E-books. Again. Amazon and the DOJ vs. Apple and “The Big Six.” The future of reading. A breathtakingly stupid David Carr piece in the New York Times, which thankfully someone else took down paragraph-by-paragraph, so I don’t have to. Elsewhere, an awesome quote which I want to cheer with the force of a million choirs of angels:

I am completely unmoved by the argument that if Amazon forces traditional publishers to sell books at lower costs, then the publishers will go away and we won’t have books anymore. Hogwash. The publishers built for a printed books world may go away, but their digital native versions will replace them.

Yes, it’s time to trot out that obligatory William Gibson quote again:

A middleman’s business is to make himself a necessary evil.

There’s certainly more than enough evil to go around here: Evil But Smart, represented by Amazon and its oppressive Kindle monoculture, vs. Evil And Flailingly Inept, aka Publishing’s Big Six, whose “pig-headed insistence on DRM on ebooks is handing Amazon a stick with which to beat them harder,” to quote Charles Stross. (If you question their evilness, bear in mind: “Five of the six major publishers of trade books either refuse to make new e-books available to libraries or have pulled back significantly over the last year on how easily or how often those books can be circulated.” Having attacked public libraries, publishers presumably will next go after motherhood and apple pie…)

Their battle may sell popcorn but is really neither interesting nor relevant. Remember that Gibson quote: Mere evil is insufficient for middleman success. You need to be necessary. That’s a lot harder.

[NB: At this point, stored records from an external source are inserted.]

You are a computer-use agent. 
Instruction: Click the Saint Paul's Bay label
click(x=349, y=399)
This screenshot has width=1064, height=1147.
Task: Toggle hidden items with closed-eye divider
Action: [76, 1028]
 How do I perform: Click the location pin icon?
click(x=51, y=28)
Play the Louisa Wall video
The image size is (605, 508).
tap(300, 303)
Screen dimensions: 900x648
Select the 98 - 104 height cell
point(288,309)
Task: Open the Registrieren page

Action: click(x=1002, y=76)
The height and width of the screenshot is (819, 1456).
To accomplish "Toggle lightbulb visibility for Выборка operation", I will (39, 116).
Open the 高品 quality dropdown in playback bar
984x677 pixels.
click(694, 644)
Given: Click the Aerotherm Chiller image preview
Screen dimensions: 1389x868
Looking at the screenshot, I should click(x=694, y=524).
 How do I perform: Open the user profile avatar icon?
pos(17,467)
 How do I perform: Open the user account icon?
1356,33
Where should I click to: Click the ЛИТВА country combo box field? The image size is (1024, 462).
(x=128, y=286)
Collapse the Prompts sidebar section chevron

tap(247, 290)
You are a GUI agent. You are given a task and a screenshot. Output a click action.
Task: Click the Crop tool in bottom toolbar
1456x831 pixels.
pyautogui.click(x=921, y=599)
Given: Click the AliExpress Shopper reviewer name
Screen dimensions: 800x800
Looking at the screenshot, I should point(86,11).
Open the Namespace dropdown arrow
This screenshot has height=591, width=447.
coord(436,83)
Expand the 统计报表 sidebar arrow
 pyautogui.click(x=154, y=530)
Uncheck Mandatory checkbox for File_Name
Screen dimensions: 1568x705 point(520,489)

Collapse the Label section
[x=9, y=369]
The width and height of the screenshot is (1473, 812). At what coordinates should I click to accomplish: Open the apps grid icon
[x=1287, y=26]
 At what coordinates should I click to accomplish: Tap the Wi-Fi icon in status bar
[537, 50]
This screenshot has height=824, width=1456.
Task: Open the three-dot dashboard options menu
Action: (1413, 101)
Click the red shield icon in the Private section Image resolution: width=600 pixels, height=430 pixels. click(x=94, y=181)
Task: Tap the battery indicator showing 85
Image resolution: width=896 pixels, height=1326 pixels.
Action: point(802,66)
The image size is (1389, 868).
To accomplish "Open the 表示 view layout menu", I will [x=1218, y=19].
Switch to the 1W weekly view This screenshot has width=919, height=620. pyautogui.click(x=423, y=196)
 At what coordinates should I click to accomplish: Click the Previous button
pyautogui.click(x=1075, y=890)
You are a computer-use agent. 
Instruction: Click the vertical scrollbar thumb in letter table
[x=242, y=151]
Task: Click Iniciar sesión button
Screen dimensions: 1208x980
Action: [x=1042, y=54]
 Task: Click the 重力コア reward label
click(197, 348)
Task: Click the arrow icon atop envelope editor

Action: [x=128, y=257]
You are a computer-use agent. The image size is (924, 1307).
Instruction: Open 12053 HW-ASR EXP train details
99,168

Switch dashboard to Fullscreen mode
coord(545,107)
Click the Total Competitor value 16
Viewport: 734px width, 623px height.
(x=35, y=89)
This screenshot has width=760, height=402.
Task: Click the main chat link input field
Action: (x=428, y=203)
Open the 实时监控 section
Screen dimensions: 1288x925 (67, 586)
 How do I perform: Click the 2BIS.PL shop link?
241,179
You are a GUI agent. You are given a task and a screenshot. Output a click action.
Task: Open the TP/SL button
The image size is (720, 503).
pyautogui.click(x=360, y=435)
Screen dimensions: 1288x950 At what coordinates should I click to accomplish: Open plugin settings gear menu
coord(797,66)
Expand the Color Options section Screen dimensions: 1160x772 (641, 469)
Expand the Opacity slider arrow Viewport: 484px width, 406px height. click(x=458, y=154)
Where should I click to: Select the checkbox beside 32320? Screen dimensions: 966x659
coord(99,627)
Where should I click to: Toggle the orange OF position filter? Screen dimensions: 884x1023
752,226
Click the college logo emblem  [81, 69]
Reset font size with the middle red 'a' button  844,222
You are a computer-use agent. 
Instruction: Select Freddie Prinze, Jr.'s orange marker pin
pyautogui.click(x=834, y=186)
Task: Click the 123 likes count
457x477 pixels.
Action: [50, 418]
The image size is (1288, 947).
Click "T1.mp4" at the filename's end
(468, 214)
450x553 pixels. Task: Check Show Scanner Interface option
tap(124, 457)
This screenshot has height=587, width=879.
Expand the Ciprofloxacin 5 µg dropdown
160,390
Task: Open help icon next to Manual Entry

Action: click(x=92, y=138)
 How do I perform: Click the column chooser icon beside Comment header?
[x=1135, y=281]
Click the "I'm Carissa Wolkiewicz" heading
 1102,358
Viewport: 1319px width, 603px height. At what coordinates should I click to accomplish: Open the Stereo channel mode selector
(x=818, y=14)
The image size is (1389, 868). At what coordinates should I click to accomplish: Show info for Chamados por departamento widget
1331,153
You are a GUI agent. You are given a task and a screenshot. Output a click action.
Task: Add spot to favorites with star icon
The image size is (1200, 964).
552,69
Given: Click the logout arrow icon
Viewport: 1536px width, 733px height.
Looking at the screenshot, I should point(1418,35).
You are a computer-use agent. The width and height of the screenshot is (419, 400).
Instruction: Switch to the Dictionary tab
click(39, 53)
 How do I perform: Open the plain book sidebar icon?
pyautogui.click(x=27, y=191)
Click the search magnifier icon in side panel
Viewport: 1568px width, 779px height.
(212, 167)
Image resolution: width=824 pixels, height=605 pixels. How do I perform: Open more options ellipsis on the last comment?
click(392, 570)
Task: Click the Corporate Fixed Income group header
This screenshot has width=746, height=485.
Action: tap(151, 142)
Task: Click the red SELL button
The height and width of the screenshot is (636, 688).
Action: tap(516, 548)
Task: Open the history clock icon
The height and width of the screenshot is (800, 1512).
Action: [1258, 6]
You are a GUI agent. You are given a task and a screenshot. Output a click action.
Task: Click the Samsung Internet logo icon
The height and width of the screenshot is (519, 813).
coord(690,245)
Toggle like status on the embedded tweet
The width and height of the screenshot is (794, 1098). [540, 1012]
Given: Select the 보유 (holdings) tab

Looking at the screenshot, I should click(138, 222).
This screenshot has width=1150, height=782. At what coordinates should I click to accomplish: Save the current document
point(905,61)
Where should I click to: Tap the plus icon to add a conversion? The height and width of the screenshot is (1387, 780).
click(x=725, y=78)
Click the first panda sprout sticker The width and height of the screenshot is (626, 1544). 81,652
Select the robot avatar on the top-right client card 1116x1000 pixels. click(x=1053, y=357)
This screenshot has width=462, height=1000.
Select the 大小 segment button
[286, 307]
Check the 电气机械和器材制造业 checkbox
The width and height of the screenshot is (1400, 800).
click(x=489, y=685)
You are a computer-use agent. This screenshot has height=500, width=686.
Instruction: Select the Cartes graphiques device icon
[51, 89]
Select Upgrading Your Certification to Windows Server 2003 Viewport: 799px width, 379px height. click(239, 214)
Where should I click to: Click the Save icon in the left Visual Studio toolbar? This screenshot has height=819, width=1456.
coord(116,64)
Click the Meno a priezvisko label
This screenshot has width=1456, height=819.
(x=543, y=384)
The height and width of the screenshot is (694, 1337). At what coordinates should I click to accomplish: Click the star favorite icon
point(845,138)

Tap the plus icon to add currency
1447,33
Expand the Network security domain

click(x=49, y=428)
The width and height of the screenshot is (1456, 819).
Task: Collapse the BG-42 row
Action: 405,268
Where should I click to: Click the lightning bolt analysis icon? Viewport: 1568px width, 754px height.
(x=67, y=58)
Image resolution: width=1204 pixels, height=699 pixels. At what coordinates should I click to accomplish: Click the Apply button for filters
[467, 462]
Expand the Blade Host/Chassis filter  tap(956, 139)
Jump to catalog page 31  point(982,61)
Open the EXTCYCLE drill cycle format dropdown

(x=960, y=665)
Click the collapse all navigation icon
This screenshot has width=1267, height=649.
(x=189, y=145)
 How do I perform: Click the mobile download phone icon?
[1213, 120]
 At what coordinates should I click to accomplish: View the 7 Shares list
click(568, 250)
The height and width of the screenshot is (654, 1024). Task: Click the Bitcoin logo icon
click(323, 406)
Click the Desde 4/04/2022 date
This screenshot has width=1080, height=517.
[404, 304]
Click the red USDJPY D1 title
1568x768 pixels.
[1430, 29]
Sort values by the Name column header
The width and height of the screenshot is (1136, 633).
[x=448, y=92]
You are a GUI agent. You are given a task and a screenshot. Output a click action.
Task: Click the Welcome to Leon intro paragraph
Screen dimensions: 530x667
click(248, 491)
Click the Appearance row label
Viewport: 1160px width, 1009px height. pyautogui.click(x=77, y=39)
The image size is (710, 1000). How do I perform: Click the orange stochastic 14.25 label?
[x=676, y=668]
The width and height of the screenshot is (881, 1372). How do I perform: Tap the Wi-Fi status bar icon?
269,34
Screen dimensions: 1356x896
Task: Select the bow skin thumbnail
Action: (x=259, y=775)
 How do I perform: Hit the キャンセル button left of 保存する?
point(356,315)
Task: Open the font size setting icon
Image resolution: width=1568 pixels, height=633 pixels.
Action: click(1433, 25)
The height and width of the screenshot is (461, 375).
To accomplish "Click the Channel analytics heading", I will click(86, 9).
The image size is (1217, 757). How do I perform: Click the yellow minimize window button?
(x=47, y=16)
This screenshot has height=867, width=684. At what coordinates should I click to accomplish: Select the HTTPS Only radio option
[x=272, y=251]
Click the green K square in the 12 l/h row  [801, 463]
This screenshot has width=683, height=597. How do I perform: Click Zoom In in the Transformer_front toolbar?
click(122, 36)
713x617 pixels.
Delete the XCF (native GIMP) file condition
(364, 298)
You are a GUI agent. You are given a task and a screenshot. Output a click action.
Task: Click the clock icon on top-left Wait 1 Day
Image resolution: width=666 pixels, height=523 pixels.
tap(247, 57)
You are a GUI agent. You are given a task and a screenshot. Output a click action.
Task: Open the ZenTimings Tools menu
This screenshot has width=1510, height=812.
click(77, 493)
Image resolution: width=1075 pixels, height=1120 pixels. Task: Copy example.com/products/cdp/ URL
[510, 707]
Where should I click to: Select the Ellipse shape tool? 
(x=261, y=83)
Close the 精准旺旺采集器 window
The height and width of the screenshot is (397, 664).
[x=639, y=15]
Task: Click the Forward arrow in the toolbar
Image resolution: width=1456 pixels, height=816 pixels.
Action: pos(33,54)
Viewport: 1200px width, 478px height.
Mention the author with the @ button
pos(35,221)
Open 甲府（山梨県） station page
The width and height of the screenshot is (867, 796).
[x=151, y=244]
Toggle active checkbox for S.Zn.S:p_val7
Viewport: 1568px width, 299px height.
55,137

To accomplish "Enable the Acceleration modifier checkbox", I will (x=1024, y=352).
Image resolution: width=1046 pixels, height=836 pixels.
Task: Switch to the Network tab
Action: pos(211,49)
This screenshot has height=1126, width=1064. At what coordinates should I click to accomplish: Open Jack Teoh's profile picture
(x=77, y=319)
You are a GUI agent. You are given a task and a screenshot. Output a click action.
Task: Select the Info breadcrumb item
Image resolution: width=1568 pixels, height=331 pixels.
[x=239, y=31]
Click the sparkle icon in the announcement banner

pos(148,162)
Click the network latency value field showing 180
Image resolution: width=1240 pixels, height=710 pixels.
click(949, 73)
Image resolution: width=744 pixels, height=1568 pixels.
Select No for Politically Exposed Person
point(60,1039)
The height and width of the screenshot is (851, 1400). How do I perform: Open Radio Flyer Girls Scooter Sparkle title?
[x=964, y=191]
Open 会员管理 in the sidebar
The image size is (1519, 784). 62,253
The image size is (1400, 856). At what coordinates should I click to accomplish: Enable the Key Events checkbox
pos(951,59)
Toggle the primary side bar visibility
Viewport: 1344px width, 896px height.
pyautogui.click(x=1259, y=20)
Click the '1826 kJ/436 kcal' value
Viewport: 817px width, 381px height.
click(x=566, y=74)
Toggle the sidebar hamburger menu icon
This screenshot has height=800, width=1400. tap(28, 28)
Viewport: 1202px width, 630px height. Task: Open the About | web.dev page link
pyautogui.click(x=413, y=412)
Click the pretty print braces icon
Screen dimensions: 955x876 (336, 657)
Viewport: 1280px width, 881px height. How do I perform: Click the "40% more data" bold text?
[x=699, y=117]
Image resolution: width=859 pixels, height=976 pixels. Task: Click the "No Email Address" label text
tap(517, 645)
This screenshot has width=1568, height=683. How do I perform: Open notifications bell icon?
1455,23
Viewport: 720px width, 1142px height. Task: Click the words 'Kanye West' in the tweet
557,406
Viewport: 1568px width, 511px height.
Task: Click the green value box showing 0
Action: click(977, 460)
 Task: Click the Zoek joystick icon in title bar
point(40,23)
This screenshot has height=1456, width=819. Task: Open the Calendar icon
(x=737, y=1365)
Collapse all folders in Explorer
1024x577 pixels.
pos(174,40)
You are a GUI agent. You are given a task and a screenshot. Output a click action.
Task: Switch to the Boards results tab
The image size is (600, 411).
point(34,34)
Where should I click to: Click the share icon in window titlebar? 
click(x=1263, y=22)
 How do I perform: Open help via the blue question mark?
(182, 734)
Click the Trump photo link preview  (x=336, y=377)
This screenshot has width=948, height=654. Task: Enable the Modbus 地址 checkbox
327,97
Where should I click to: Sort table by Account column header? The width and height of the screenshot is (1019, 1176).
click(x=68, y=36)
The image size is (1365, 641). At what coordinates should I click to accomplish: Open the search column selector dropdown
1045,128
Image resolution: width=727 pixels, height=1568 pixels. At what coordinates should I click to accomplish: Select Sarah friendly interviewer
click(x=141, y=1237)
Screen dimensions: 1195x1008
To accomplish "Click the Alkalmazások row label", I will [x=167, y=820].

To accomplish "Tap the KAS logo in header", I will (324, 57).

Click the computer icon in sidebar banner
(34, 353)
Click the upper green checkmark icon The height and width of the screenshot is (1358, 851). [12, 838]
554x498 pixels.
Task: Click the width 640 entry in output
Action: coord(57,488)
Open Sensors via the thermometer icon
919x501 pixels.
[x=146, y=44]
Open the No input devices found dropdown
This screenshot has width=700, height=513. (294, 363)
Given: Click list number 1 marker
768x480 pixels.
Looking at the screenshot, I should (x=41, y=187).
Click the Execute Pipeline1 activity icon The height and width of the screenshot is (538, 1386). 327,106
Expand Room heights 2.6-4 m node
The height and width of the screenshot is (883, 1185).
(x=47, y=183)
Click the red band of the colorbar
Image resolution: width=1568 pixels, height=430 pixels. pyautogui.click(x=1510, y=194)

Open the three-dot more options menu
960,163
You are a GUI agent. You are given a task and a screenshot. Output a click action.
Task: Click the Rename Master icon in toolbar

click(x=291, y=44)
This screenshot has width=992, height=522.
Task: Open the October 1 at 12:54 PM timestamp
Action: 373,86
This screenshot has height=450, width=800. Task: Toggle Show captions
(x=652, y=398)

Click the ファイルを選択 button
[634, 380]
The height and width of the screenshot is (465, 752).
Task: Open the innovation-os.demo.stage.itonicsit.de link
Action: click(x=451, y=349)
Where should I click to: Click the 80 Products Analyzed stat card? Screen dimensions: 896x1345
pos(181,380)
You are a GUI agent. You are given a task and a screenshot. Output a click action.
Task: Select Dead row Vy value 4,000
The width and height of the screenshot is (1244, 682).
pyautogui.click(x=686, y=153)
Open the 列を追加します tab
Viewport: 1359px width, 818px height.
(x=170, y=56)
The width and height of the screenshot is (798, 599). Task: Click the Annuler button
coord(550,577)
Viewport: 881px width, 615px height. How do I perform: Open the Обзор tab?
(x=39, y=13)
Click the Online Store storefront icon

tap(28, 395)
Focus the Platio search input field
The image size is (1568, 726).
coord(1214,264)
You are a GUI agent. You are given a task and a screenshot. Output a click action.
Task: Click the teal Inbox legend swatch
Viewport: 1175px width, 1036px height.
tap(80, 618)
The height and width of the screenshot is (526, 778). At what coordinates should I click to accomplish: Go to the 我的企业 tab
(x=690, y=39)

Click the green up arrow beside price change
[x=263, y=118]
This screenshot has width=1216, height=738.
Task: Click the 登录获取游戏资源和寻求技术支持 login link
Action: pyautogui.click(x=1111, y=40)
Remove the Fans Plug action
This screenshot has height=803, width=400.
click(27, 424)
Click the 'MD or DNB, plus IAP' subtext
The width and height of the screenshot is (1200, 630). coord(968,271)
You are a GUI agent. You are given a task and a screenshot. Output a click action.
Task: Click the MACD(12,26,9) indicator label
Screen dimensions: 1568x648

Let’s go back to the basics. (Context: I’ve had four novels published by major publishers, one by a small press, and a graphic novel published by DC/Vertigo.) This, to oversimplify, was the publishing pipeline for most of the last several centuries:

author ⇒ editor ⇒ copyeditor -⇒ designer ⇒ typesetter ⇒ printer ⇒ distributor ⇒ wholesaler ⇒ bookstore/library ⇒ reader

Note how many of those stages are susceptible to digital disruption. Copyediting and typesetting are increasingly algorithmic and automatable, as is design, if you’re willing to limit yourself to a few templates and find your own cover image. Distribution and wholesaling were erased by the Internet. On the other hand, you still have to get an e-book to a reader’s device, and someone still has to take their money.

That’s where Amazon comes in. This is their system, if you self-publish:

author ⇒ Amazon ⇒ (optional) DRM ⇒ device ⇒ reader

Today, the absence of copyediting, design, typesetting, and above all, editing, means that will be one seriously amateur-hour book … but the first three are increasingly algorithmically replaceable. Clearly Smart & Evil has the long-term advantage —

— but wait! As the tedious ebook battle of evil vs. evil continues, a shining new force has arisen, a champion of liberty, justice, and common freaking sense! Ladies and gentlemen, I give you none other than Harry Potter.

No. Seriously. This DOJ thing is actually completely irrelevant, but Pottermore, now that’s interesting. You see, here’s the Pottermore model: DRM-free, directly downloadable to your Kindle, from a non-Amazon source:

author ⇒ Pottermore ⇒ device ⇒ reader

Obviously, JK Rowling can and does pay for the best copyediting, design, and typesetting in the world, and her books have already been edited by capable Big Six editors; but the important thing that Pottermore highlights is that neither Amazon nor publishers are a necessary evil.

True, publishers also provide marketing (although precious little, for most books) and the imprimatur of quality (you’ve read some bad published books, but you have no idea how much better they were than most of what festers on publishers’ slush piles.) But is there any reason other than history and momentum that editing, copyediting, design, typesetting, marketing, and quality assurance live under one corporate roof? Small presses already do an excellent job of all of these things, frequently by outsourcing them. So what’s so necessary about the Big Six, in an era of shrinking advances, when their biggest names can and will pull a Pottermore and start to sell books themselves? Very little indeed.

However. Amazon is equally unnecessary. And if Stephen King or Tom Clancy or someone of that bestselling ilk goes to Amazon and demands the same treatment as Rowling, Amazon can no longer say “we don’t do that” or “that would be far too technically difficult.” They do do that. They already implemented it. And now that they’ve set this precedent, it’s only a matter of time before Capitalized Names everywhere start demanding that Amazon extends that most-favored-literary-nation status to them, too.

The Big Six may be doomed, but now that Amazon has broken the seal on external sites selling DRM-free Kindle e-books, that DRM-laden monoculture will go down with them. Meaning that finally, after years of thrashing, readers will finally get what they have wanted all along: DRM-free e-books sold by Amazon and anyone else who wants to sell them. Three cheers for Harry Potter, and a billion points to Gryffindor.